In 2008, cardiovascular disease (CVD), the number one cause of death in the world, accounted for an estimated 17.3 million deaths, or 30% of all deaths in that year [1]. Furthermore, CVD is projected to remain the leading cause of death worldwide in the next several decades [2]. All told, low- and middle-income countries experienced over 80% of all CVD deaths in 2008 [1], while the economic burden of CVD in developed countries continues to be staggering. Indeed, the annual cost of CVD in the United States (US) was conservatively estimated for 2009 at $312.6 billion [3]. In the European Union, an analysis found that CVD cost 169 billion euros in 2003, with 62% of these costs for health care, 21% for loss of productivity, and 17% for informal care [4]. In the United Kingdom (UK) alone, CVD cost 29.1 billion pounds (about $53.0 billion) in 2004, 29% of which was for coronary heart disease and 27% for cerebrovascular disease [5]. Globally, the most important risk factor for CVD is hypertension while suboptimal blood pressure (systolic blood pressure ≥ 115 mmHg) is responsible for an estimated 62% of strokes and 49% of coronary heart diseases worldwide [6]. The economic burden of hypertension ranged 5−15% of the gross domestic product (GDP) in developed countries and 2.5−8.0% of GDP in developing countries [7]. These alarming statistics, combined with ageing population and the growth in major risk factors such as obesity and physical inactivity, have caught the attention of global leaders, and in 2011 the United Nations called for setting a new international agenda on noncommunicable diseases, like heart disease and stroke, and a focus on major risk factors like high intake of salt and the use of tobacco [8].

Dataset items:
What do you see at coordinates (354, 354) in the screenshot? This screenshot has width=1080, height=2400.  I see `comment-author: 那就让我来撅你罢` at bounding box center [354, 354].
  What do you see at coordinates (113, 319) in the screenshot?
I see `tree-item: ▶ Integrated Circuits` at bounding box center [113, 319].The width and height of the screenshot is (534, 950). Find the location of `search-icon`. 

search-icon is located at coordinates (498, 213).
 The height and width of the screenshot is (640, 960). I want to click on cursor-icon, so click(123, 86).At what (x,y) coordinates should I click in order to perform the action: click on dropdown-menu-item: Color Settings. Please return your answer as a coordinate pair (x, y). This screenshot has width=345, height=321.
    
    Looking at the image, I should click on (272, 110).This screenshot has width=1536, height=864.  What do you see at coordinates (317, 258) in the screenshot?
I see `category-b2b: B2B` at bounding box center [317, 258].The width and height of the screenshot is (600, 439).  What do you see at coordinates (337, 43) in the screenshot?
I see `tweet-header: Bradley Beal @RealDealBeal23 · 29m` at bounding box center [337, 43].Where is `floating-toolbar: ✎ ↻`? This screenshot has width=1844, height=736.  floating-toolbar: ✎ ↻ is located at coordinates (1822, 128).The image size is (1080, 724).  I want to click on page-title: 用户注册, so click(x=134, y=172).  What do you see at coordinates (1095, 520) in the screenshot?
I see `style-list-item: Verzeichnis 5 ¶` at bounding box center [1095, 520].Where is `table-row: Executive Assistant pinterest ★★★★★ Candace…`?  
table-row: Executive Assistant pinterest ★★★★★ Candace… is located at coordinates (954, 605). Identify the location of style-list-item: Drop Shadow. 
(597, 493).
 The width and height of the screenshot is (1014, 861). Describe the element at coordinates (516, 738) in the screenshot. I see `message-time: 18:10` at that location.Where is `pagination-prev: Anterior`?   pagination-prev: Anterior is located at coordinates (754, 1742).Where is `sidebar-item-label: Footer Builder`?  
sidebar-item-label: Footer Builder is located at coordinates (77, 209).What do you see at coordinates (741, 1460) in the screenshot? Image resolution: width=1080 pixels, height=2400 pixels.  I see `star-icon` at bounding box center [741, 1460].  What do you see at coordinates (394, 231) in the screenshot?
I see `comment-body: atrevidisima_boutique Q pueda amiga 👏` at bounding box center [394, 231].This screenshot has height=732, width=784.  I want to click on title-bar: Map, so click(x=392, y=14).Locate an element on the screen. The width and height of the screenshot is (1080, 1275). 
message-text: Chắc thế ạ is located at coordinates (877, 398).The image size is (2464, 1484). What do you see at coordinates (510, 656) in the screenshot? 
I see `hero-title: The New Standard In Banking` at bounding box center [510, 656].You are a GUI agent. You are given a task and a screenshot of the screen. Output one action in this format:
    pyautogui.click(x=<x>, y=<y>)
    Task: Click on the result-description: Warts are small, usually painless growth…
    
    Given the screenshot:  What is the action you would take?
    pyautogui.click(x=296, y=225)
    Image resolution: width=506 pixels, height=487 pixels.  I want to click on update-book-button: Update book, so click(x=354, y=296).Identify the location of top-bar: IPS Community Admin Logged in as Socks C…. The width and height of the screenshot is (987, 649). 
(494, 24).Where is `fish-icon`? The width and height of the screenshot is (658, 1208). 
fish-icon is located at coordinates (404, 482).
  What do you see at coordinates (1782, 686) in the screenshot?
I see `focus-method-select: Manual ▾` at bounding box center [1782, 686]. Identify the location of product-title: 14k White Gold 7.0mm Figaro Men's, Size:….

» **Complete the following**:
1. Using the text on cardiovascular disease, say whether each statement agrees with it: (a) CVD caused about 30% of all deaths in 2008. (b) In the European Union in 2003, most CVD costs went to informal care. (c) The United Nations call for a new agenda on noncommunicable diseases came in 2011. Give yes or no for each, with the words from the text that decide it.
2. According to the text on cardiovascular disease, what was the estimated annual cost of CVD in the United States for 2009?

» **Answers to the problems**:
1.
(a) Yes: "accounted for an estimated 17.3 million deaths, or 30% of all deaths in that year"
(b) No: "with 62% of these costs for health care, 21% for loss of productivity, and 17% for informal care"
(c) Yes: "in 2011 the United Nations called for setting a new international agenda on noncommunicable diseases"

2. $312.6 billion, a conservative estimate.